DIRECTIONS:
Omitting all pictures, copy word for word the lines from the line containing "Given: Open the help question mark icon" through the final line of the entries.

Dataset entries
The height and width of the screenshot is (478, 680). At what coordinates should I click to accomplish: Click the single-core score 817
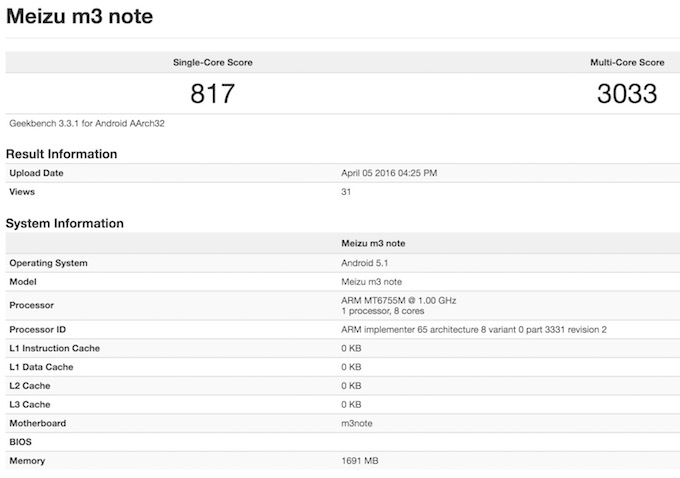212,94
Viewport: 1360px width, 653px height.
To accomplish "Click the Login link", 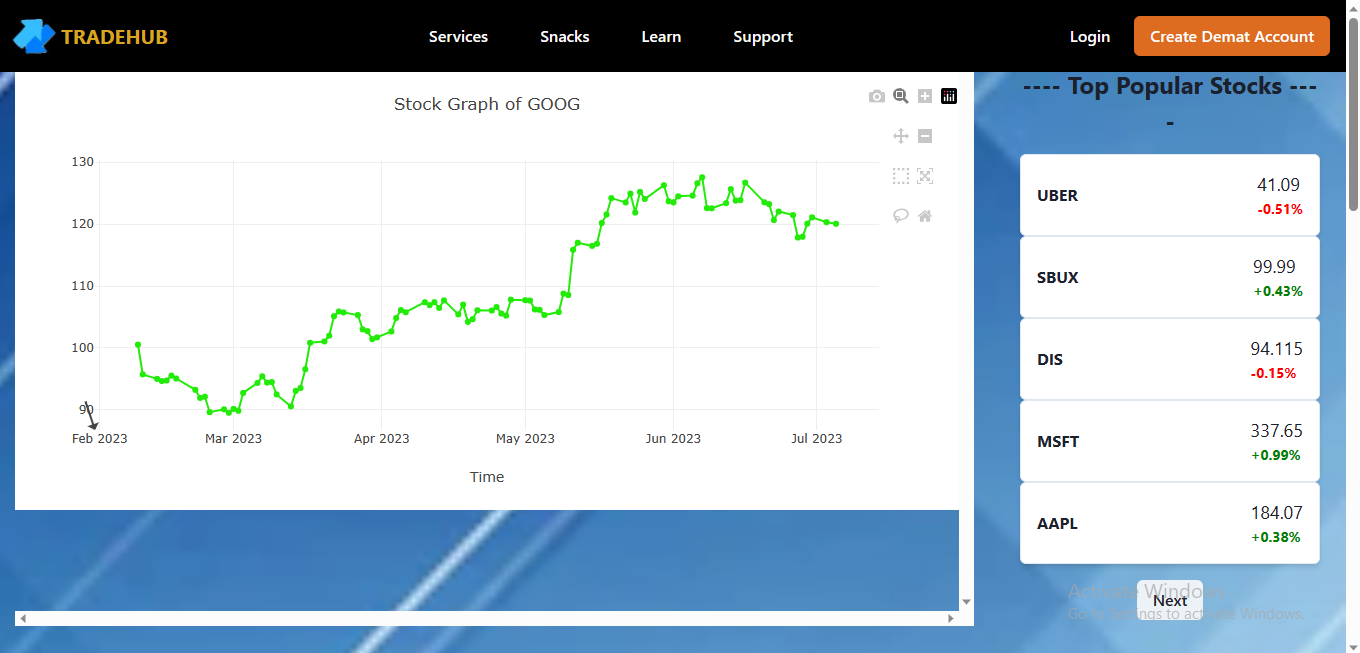I will coord(1089,36).
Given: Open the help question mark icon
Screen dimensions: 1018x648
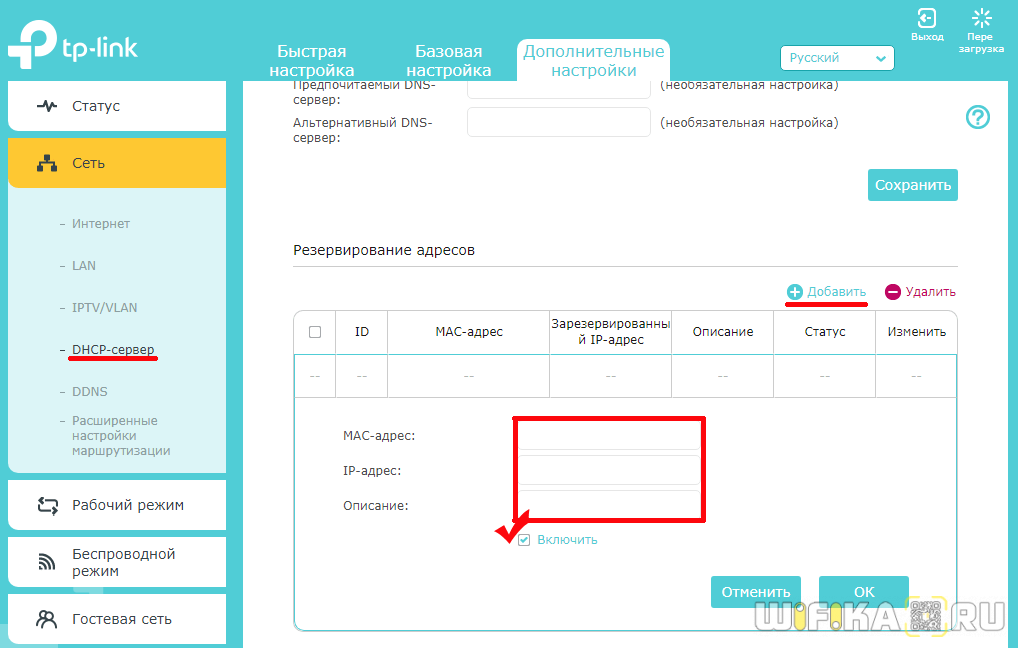Looking at the screenshot, I should coord(977,117).
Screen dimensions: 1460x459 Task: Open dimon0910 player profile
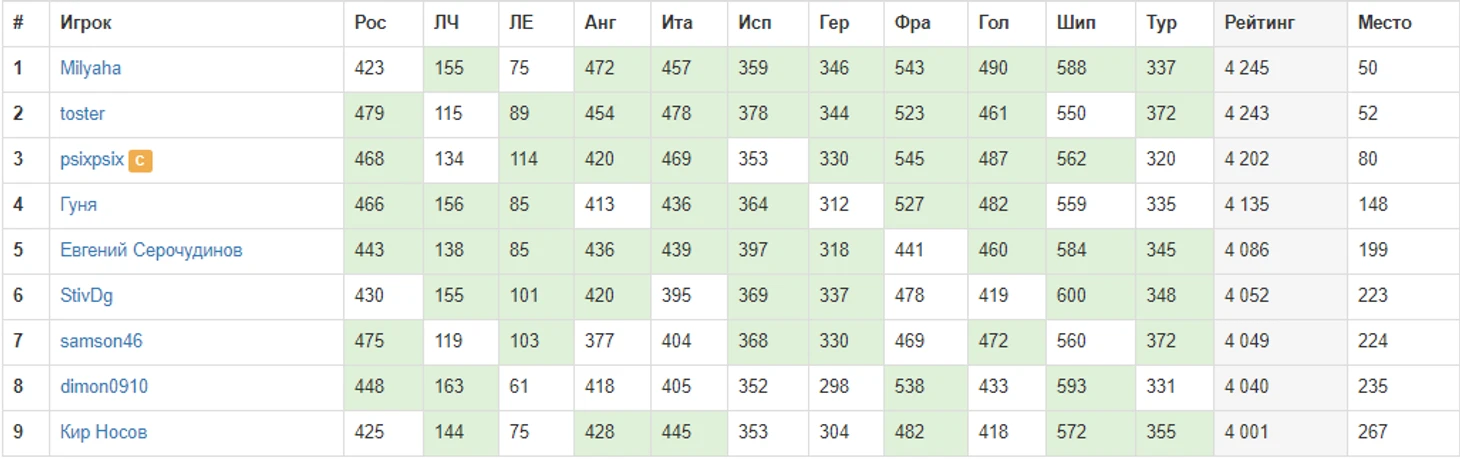[x=104, y=387]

WRITTEN ANSWER:
Given: Open the help question mark icon
Screen dimensions: 1018x648
Looking at the screenshot, I should coord(977,117).
Screen dimensions: 1460x459 Task: Open dimon0910 player profile
[x=104, y=387]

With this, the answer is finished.